Building the Workforce for a Transitional Tech Economy

Friday, Jan 27, 2023, 12:00pm

By Guest Contributor, Mike Russo, President & CEO, NIIT

The COVID-19 pandemic highlighted an uncomfortable truth that had long been simmering in the back of our minds: the U.S. does not have an adequate tech workforce. As global supply chains shut down, everything from automobiles to home appliances faced shortages as our domestic capacity in advanced manufacturing could not keep up with demand.

The need to strengthen our domestic tech supply chain presents an opportunity for the United States to refine its approach to talent pipeline development and workforce initiatives in the nanotechnology industry. Doing so positions our country to compete with the major international global forces in the transitional economy. As the global economy shifts and evolves, so must our approach to the workforce – especially in these strategically important industries.

Old educational and workforce models do not meet this challenge before our country. Only nations that successfully establish a new approach to workforce development in the tech industry will maintain a strong position in tomorrow’s economy. Developing and deploying an innovative national strategy is key to ensuring the U.S. creates a robust workforce in these sectors, and Registered Apprenticeship Programs are essential to this effort.
- - - -
** PARTS OF THE EXERCISE **
1 - In the article on the tech workforce, give the passage from "The COVID-19 pandemic" to "up with demand." again with "tech workforce" replaced by "technology workforce".
2 - According to the article on the tech workforce, which programs are essential to creating a robust U.S. workforce in these sectors?
- - - -
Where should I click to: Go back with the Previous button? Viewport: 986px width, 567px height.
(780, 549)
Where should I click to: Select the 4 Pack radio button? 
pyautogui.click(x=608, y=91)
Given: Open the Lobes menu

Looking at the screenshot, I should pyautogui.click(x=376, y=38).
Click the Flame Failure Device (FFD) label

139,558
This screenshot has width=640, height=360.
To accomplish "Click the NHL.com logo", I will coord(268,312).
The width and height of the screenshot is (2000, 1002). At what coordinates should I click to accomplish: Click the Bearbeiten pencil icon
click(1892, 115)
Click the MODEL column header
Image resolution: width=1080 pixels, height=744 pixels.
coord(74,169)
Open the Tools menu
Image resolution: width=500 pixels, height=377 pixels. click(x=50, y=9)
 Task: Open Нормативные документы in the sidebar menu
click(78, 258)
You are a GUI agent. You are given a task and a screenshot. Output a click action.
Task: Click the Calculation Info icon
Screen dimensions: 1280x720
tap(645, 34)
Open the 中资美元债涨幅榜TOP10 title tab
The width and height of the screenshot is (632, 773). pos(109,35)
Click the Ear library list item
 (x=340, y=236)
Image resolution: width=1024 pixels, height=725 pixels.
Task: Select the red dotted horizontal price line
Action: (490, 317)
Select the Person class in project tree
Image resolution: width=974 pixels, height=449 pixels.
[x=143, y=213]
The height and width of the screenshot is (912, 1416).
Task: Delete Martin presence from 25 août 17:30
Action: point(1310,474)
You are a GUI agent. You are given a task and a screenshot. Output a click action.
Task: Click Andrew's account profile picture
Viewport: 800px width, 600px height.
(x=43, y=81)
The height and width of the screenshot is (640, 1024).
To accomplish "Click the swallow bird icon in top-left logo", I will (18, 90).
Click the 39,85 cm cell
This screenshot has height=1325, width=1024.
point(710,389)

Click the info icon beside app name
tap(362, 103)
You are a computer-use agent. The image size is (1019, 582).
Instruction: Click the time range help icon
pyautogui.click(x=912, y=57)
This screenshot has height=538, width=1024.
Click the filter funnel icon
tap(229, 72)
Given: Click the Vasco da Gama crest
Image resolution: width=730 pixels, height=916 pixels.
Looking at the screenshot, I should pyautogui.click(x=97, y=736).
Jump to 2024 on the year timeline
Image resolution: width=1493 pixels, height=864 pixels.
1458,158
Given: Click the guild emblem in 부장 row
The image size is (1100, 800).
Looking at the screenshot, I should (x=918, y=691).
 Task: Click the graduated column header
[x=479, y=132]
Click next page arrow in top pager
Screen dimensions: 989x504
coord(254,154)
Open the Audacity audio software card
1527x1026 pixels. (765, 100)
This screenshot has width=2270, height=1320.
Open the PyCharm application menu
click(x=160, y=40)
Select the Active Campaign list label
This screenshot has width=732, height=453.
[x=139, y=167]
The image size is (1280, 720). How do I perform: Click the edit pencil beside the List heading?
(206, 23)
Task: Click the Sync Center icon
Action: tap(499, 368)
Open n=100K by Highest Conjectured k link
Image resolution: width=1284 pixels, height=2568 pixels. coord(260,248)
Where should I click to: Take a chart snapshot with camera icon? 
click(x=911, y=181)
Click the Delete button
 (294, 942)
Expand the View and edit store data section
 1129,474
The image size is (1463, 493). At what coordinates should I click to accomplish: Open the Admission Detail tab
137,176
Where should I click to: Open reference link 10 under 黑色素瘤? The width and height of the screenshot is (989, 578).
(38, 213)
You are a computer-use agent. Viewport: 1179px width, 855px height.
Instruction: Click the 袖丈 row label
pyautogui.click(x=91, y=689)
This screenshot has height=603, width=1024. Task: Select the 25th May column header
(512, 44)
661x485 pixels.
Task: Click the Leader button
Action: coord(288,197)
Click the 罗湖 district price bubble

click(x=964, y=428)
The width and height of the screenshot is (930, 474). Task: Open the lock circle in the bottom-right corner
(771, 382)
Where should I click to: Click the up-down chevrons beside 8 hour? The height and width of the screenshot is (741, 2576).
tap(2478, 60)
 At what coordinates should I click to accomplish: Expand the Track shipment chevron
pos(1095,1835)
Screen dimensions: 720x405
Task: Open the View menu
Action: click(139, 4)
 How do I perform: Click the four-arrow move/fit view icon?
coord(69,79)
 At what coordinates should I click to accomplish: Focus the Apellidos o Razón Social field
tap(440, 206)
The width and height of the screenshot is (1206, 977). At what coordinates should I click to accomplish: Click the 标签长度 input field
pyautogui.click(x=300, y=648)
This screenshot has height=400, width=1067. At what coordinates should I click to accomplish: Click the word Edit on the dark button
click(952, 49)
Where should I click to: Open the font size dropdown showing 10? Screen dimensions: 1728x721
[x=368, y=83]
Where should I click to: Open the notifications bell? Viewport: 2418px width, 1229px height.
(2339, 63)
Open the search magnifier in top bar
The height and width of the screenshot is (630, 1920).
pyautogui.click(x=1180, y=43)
- - - -
** ANSWERS TO THE EXERCISES **
1 -
The COVID-19 pandemic highlighted an uncomfortable truth that had long been simmering in the back of our minds: the U.S. does not have an adequate technology workforce. As global supply chains shut down, everything from automobiles to home appliances faced shortages as our domestic capacity in advanced manufacturing could not keep up with demand.

2 - Registered Apprenticeship Programs.